In momenti come questi forse più che la novità ad ogni costo, paga la riscoperta del “classico”, l’espressione di un determinato territorio. In un certo senso può essere una scelta rassicurante. Il momento è di grande confusione, non strettamente in senso negativo, ma di caos si tratta: c’è tanta informazione, di cucina ne parlano ovunque e l’offerta è smisurata. A far da mangiare ci provano in tanti, improvvisando, per poi magari chiudere dopo un anno.
Per chi sta sul mercato seguendo le regole i tempi sono durissimi. Tasse, contributi, scadenze varie, controlli di ogni genere, rendono difficile lavorare. Leggo la notizia che Adrià chiuderà “El Bulli”. Crisi di identità o di idee? Non lo posso sapere. Osservo e penso che la pressione è altissima, gli chef salgono sul palcoscenico ogni sera, tenere il ritmo è difficile e le aspettative ad un certo livello non fanno che crescere in modo esponenziale. Pensiamo agli attori, vanno in scena con uno spettacolo per un certo periodo di tempo e poi, meritatamente, riposano. In cucina purtroppo non funziona così».
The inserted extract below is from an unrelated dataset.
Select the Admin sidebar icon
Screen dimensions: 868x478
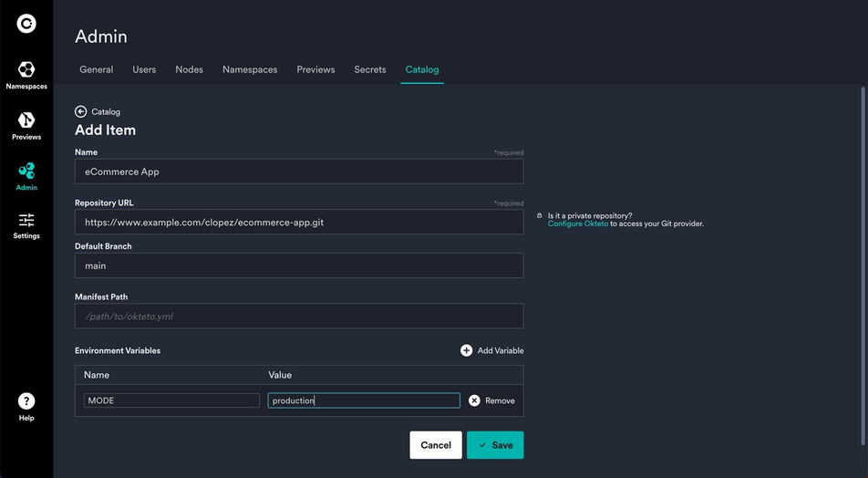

E la sua cucina invece dove va?
«Personalmente ho sempre rispettato molto le materie prime e i loro sapori, io vado in questa direzione. Sono, in materia di gusto, un “Marchesiano”, preferisco sottrarre e alleggerire che aggiungere. Penso che si debba sempre riconoscere il gusto di ciò che si mangia, sono per i prodotti espressione del territorio e di una particolare stagione. Sono per i ristoranti dove il cliente possa gustarsi il suo pranzo tranquillo e rilassato, senza particolari pressioni di servizio, senza il timore di essere giudicato dal personale di sala per come usa e sistema nel piatto le posate. Guardo alla realtà che ci circonda: da due anni e mezzo i nostri prezzi, compresi quelli del vino, non hanno subito ritocchi».